However, there is an additional consideration. Each of the problems
in the matrix share the constraints that: (1) only one disk may
be moved at a time; (2) no larger disk may be placed on a smaller
disk; and (3) a disk may be moved only if it is clear; that is,
no disk is stacked on top of it. Do these constraints result
in a pegs x disks space of problems which share a common
structure or is the structure of these problems quite disparate
from each other?
Transfer
is possible if the hypotheses that these constraints yield a
"single" space of problems is true. Guided by this
hypotheses we will think about the |disks| > |pegs| case
in a way that is consistent with our previous reasoning about
problem solutions. Namely, again partition the pegs in three
sets according to their function. Then, the cardinality of the
set of other pegs is the feature that changes as the number of
pegs increases from 3 to p.
As
we saw in considering the previous cases, the key element to
consider is the cardinality of the set of other pegs, (|pegs|
- 2), in relation to the number of disks, |disks|.
The quantity (|pegs| - 2) may be greater than or equal
to (|disks| - 1), the lower half matrix; or exactly one
less than (|disks| - 1), the diagonal of the matrix. For
either of these cases, we know the solution algorithm. Both are
a minor variations on unstacking and restacking the disks.
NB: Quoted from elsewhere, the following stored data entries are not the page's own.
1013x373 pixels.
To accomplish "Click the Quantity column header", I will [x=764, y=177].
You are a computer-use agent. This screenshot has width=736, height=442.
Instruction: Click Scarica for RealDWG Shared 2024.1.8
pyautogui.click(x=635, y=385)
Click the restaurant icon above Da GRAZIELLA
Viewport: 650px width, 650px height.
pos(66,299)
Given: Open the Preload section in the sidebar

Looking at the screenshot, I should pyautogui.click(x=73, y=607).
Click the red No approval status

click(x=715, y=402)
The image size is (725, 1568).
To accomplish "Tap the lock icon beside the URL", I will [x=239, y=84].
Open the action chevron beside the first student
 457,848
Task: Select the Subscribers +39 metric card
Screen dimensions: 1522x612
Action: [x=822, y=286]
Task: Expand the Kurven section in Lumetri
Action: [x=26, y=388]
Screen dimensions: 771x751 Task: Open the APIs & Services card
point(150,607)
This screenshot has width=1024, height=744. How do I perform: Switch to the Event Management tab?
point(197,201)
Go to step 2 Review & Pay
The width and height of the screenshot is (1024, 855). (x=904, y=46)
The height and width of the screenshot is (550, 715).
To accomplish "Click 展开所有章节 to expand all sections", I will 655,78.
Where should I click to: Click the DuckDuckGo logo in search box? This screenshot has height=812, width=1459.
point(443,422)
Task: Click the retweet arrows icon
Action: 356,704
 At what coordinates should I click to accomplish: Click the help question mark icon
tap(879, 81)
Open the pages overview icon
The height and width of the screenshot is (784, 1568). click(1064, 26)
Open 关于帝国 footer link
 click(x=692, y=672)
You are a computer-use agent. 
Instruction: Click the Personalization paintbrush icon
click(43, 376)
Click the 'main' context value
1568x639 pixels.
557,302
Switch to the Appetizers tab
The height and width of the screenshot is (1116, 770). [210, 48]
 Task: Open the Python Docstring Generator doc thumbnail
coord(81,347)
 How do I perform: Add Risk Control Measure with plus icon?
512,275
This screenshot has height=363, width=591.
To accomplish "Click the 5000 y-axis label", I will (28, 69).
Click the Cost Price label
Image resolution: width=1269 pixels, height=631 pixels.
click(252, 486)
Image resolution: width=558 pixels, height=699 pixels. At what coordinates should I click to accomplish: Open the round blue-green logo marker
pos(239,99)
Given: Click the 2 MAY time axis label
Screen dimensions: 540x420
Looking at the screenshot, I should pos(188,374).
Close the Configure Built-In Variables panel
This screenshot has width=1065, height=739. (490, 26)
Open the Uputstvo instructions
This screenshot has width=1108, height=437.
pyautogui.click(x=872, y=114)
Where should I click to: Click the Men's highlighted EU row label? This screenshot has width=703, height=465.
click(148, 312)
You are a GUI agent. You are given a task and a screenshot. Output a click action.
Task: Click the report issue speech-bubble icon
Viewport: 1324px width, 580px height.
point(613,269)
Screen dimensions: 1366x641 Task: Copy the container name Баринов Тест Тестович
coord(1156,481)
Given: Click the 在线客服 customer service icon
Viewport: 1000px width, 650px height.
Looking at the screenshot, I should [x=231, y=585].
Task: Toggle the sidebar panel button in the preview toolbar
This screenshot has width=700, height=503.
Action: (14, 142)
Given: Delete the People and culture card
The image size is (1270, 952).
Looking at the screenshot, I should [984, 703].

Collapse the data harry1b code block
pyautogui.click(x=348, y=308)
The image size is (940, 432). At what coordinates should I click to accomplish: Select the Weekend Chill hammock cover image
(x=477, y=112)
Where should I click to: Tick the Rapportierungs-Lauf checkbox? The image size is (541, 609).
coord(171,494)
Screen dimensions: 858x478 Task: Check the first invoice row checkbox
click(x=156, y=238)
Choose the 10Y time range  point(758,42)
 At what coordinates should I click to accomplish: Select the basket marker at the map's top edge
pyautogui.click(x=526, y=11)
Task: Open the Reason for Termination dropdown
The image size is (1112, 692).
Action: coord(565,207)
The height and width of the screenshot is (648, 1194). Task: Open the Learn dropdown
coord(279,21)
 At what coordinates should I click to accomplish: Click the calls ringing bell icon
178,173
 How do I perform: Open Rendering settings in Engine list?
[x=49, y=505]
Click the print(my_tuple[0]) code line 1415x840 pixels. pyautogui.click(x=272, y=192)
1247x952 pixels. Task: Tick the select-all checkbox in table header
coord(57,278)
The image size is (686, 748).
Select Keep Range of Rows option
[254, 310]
The
other case for which a solution algorithm is known is when (|pegs|
- 2) = 1; that is, the standard Tower of Hanoi Problem.
The
trick then is to construct a general algorithm from these pieces.
The algorithm is quite simple. The trick is to reduce any of
the possible problems to these known cases. Thus, we must determine
the decisions that are to be made when 1 < (|pegs| -
2) < |disks| since these cases fall outside our known
three cases. Note, that any time that we have more than one other
peg that can be used, it should be used since it can reduce the
number of disks that must be temporarily stacked and unstacked
from a peg. And, since the function for stack and unstacking
from a single peg is exponential, we should reduce the exponent
as much as possible. Thus, at any point if there are d
disks that must be temporarily stacked and p > 1 pegs
available as a temporary storage area for the stack, then we
should create p stacks with each stack containing d/p
disks. In case d is odd then the first stack will contain an
additional disk. This step in our reasoning is quite straightforward.
However,
things are a bit more complicated because this decision rule
must be applied recursively until the recursion bottoms out on
one of our three cases. And, the number of other pegs available
varies as the algorithm is recursively applied. An intuitive
feel for this can be obtained by carefully following the animation
of the application of the algorithm to a problem involving 4
pegs and 8 disks. The animation is shown below together with
a description of the major steps of the solution. Watch the algorithm
and see if you can recognize the way in which our knowledge of
the standard Tower of Hanoi problem was transferred to this case.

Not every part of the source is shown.